Given a substring “s” and a string “str”, write an algorithm to find the first occurrence of “s” in “str”.

At first glance, this looks like an easy question. In fact it’s so easy that this can be done in one line using Python’s string find function. However, once you clarify the implicit expectations with the interviewer, you find that, 1) You are not allowed to use any library functions such as Python’s string find, 2) the algorithm must be efficient, and 3) the function returns the index of the first occurrence of s in str or -1 otherwise. These are all simple and fair requirements.

What is a substring anyways?

A substring of a string is another string that occurs in that string. For example, the string “together”, “to” is a substring of “together”. “get” is another substring of “together”. Another example is “foot” and “football”. “foot” is a substring of “football”.

Feeling pressured by the interviewer watching over me and the pressure of limited time, having not seen this problem before, I quickly devised and implemented a brute-force algorithm that uses two nested loops. The first loop would iterate through str and the second loop checks if s is in str starting from that position of str. I tested the function and it worked as expected. The time complexity for this algorithm is O(n^2). The interviewer asked for a more efficient algorithm. I could not think of any other algorithms at the top of my head, and needless to say, I did not move to the next round.

After the interview, Googling this question, I found that there a few algorithms that solve exact problem. I assume the interviewer was expecting an answer using one of those algorithms, and I did not provide one, so I did not move to the next round. Anyways, one of those string searching algorithms is called the Rabin-Karp algorithm. This is an elegant algorithm that is very easy to understand.

What is Rabin-Karp Algorithm

Simply stated, the Rabin-Karp algorithm generates a hash of the substring(pattern) and checks the rolling hash of the string for a match.

  • It is a string matching algorithm based on hashing
  • It calculates hash value for the substring, and for each M-characters of the string.
  • If the hash values are equal, then the algorithm compares the substring and M-characters of the string.
  • If the hash values are not equal, then it calculates the hash value (i.e. the rolling hash) of the next M-characters.

At the end, there’s only one comparison per text subsequence, and character matching is only needed when the hash values match.

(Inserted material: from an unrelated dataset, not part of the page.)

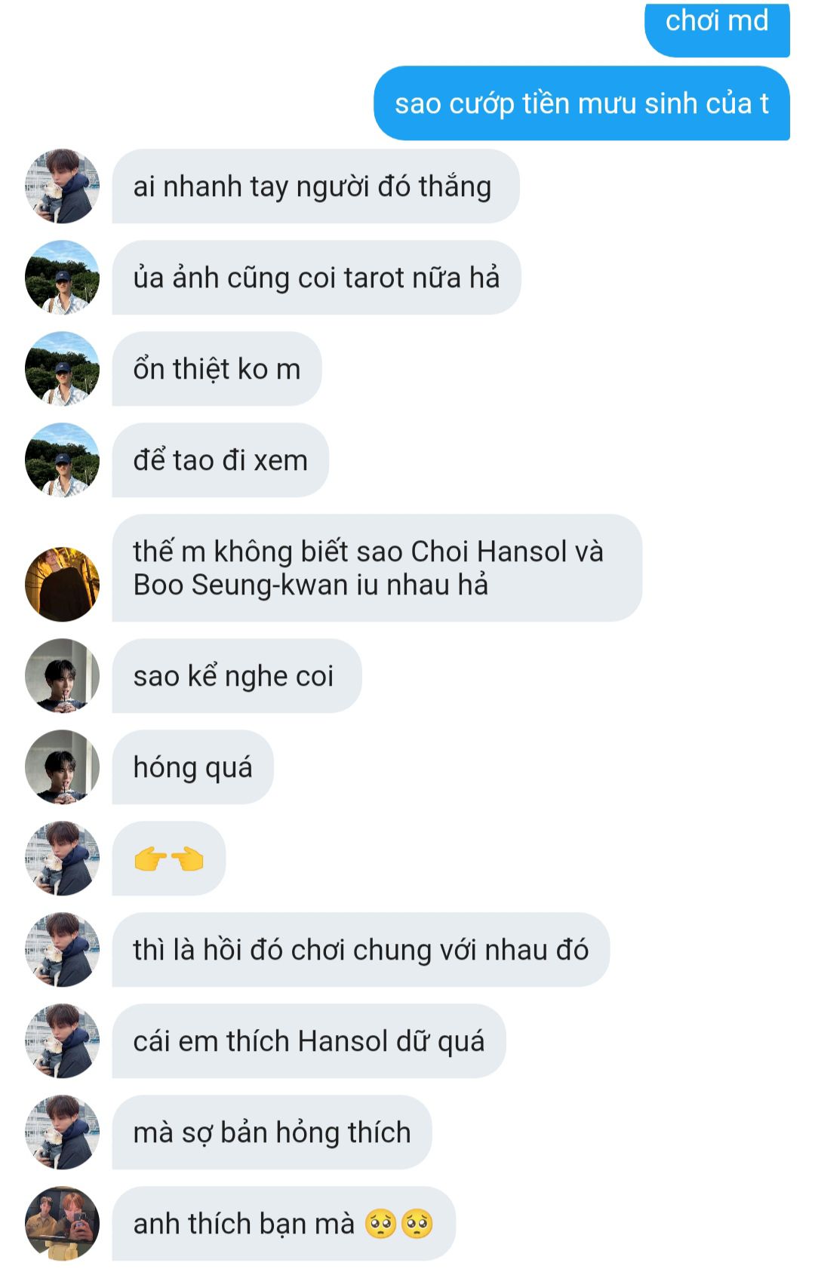Tap the "mà sợ bản hỏng thích" bubble

[x=272, y=1132]
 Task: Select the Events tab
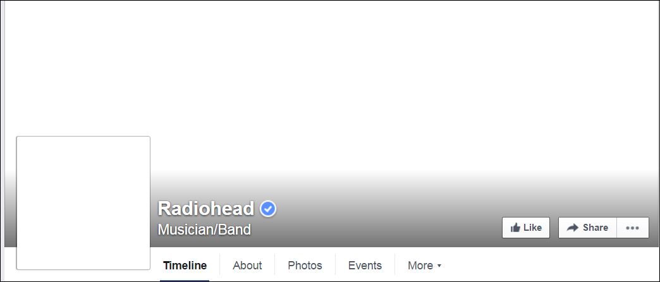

int RabinKarpSearch(const string &sub, const string &str)
{
    /*
     * Returns the index of the first occurrence of @sub in str
     * or -1 if @sub is not found in @str
     */

    // Error checking: size of substring should be <= size of str
    if (sub.size() > str.size())
        return -1;

    int str_hash = 0;
    int sub_hash = 0;
    int base = 26;
    int multiplyer = 1;

    // Find the hash for sub string and M characters of str
    // Where M is the length of the sub string
    for (unsigned int i = 0; i < sub.length(); ++i)
    {
        multiplyer = i ? multiplyer * base : 1;
        sub_hash = sub_hash * base + sub[i];
        str_hash = str_hash * base + str[i];
    }

    for (unsigned int i = sub.length(); i < str.length(); ++i) {
        // if there's a hash match, check if all characters match
        if (sub_hash == str_hash) {
            if (str.compare(i - sub.length(), sub.length(), sub) == 0) {
                // Found a match, return index of match
                return i - sub.length();
            }
        }

        // Compute the new hash by removing the current first letter and
        // adding the next letter from string
        str_hash -= str[i - sub.length()] * multiplyer;
        str_hash = str_hash * base + str[i];
    }

    // Edge case, check sub string at end of string
    if (sub_hash == str_hash) {
        if (str.compare(str.length() - sub.length(), sub.length(), sub) == 0)
            return str.length() - sub.length();
    }

    // no match found
    return -1;
}

Hash Function

for (unsigned int i = 0; i < sub.length(); ++i)
{
    multiplyer = i ? multiplyer * base : 1;
    sub_hash = sub_hash * base + sub[i];
    str_hash = str_hash * base + str[i];
}

This is a simple additive hash function that adds the positional values of each character. Additive hash function makes it easy to remove the hash of the first character. The multiplyer keeps track of the size of the substring. It’s equivalent to pow(base, (sub.length() -1)).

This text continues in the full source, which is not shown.